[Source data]
────────────────────
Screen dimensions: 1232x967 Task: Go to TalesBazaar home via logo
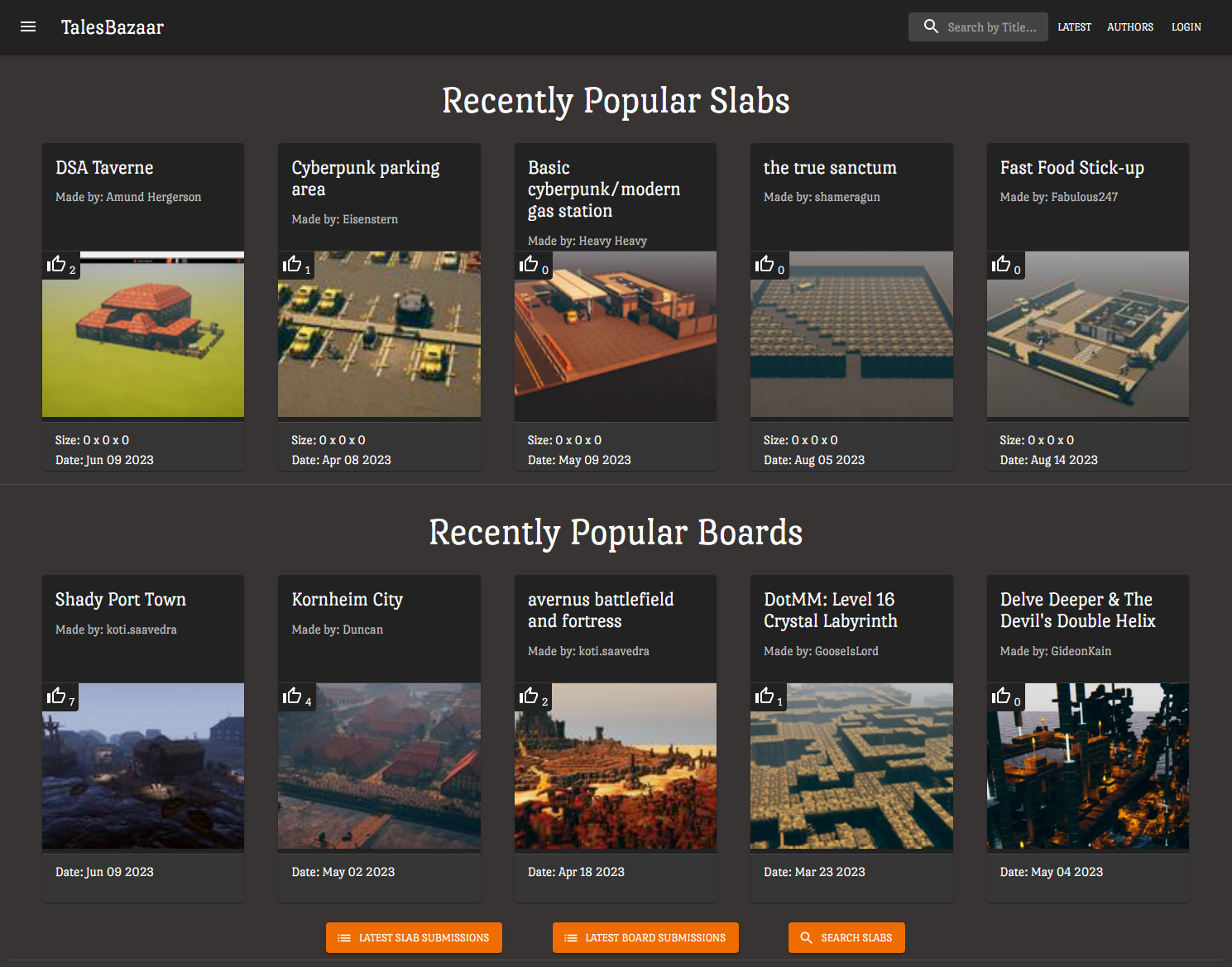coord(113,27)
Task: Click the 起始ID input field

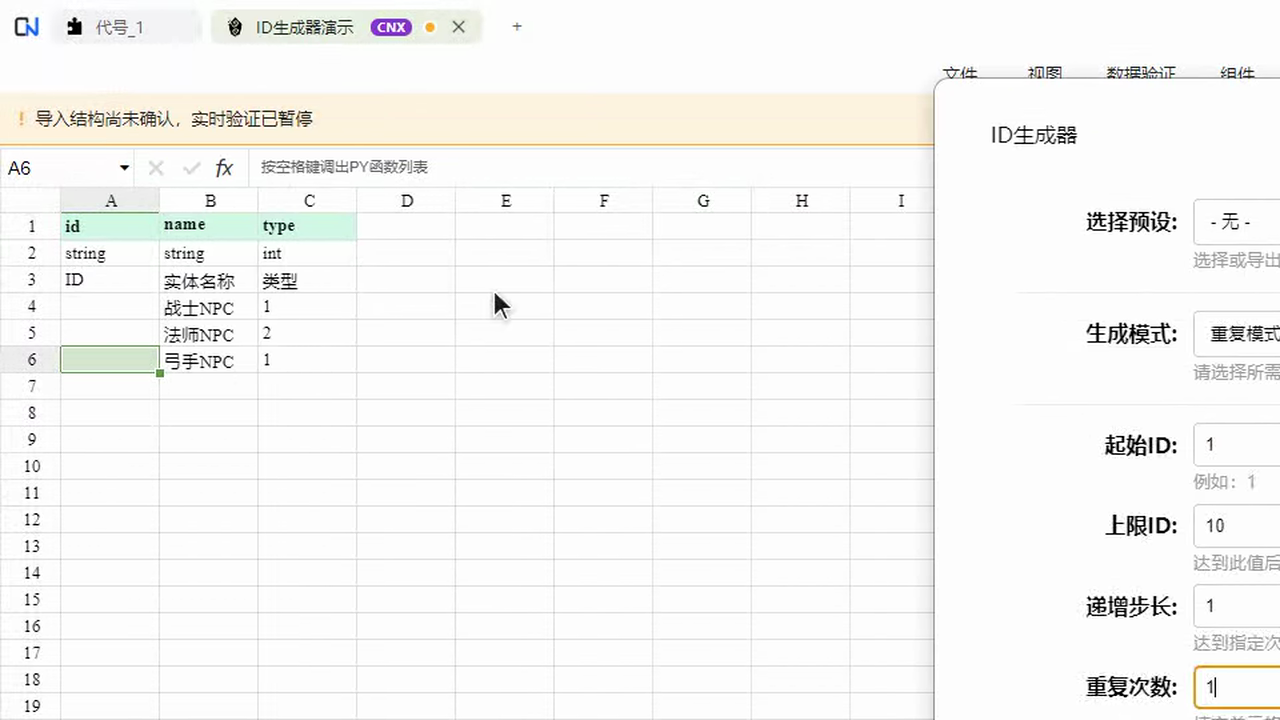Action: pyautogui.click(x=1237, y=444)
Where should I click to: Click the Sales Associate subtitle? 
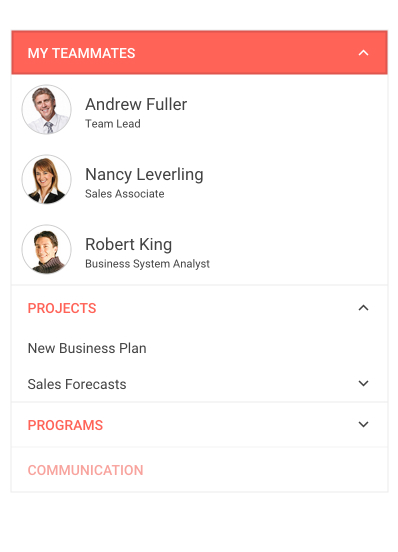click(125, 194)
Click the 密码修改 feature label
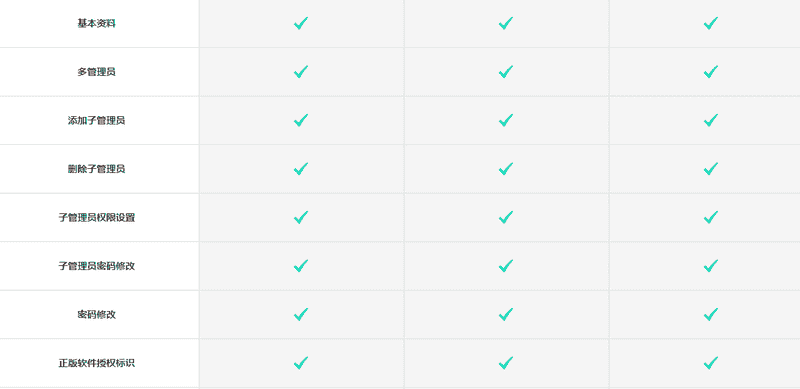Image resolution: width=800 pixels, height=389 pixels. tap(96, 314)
────────────────────
• _WHAT IS EXPECTED_
Please retype exactly the lines from the one containing "Where should I" to the last line of the records above, both included, without any pictures.

• _RESPONSE TO THIS TASK_
Where should I click to: Click the Sales Associate subtitle? 
click(125, 194)
Click the 密码修改 feature label
Image resolution: width=800 pixels, height=389 pixels. tap(96, 314)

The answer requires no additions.